Having a personal website or blog has felt pointless for over a decade. The internet is full of thirty years of flotsam and jetsam and the sheer volume of data has become intractable. Search engines don’t work any more. The only way to find relevant content is looking at what people tend to click on. Unfortunately, the strongest drivers of clicks are fear and desire for social standing. I don’t offer either of those things so I have no expectations of traffic. The little bit of monitoring I do is for security.
So why blog?
- We need more free, human-generated content on the Internet.

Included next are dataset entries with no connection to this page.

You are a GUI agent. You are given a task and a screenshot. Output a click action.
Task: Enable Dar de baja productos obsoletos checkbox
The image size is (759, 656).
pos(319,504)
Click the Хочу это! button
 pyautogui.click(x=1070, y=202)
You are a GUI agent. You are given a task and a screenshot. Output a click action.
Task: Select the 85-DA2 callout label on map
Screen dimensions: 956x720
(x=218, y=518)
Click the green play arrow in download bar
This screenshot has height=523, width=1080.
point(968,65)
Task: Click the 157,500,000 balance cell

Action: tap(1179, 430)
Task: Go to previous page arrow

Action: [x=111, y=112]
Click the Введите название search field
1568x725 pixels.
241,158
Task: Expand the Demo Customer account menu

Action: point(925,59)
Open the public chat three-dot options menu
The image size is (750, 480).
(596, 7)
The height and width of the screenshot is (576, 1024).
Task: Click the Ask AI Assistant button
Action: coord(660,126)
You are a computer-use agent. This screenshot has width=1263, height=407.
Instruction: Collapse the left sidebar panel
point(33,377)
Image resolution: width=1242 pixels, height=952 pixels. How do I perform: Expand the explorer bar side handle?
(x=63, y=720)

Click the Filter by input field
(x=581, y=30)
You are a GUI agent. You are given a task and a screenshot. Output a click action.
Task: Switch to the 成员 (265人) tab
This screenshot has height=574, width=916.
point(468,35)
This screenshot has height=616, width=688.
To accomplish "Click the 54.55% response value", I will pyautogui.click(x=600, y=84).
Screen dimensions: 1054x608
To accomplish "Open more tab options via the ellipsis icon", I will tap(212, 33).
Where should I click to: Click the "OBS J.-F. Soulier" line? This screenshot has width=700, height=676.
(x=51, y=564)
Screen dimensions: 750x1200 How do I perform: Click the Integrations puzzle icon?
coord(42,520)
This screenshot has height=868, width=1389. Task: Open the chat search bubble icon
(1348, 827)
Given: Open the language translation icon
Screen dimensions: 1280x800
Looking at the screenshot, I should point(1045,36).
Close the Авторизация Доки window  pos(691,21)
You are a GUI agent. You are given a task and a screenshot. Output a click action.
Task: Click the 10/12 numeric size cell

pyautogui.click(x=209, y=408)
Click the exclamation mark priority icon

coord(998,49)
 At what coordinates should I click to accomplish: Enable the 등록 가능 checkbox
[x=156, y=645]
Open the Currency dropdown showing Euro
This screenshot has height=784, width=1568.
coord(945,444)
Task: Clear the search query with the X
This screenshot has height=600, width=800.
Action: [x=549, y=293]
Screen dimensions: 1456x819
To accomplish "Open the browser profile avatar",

- To create as an antidote to consuming.
- Sharing my return to more active Buddhist practice might help someone else along their own path.
Who am I?
I’m a GenX netizen who has watched the Internet grow from the ground up. I’m a bioinformatician in my day job. Outside work I have an ever-changing panoply of hobbies and interests, some of which may appear at various times on this blog. They include Irish music, English handbells, fountain pens, and fiber arts, but are subject to change on a whim.
On Zen
My Sōtō Zen practice is in the lineage of the White Plum Asanga, founded by Maezumi Roshi and Bernie Glassman. I’m not a teacher so if you’re looking for formal “qualifications” you’re in the wrong place. All I have to offer is personal perspective from twenty-odd years of Buddhist practice. Very little of it was Zen. Teaching isn’t the point of this blog though. I simply write from a place of constantly evolving, earnest practice. That’s all any of us has anyway.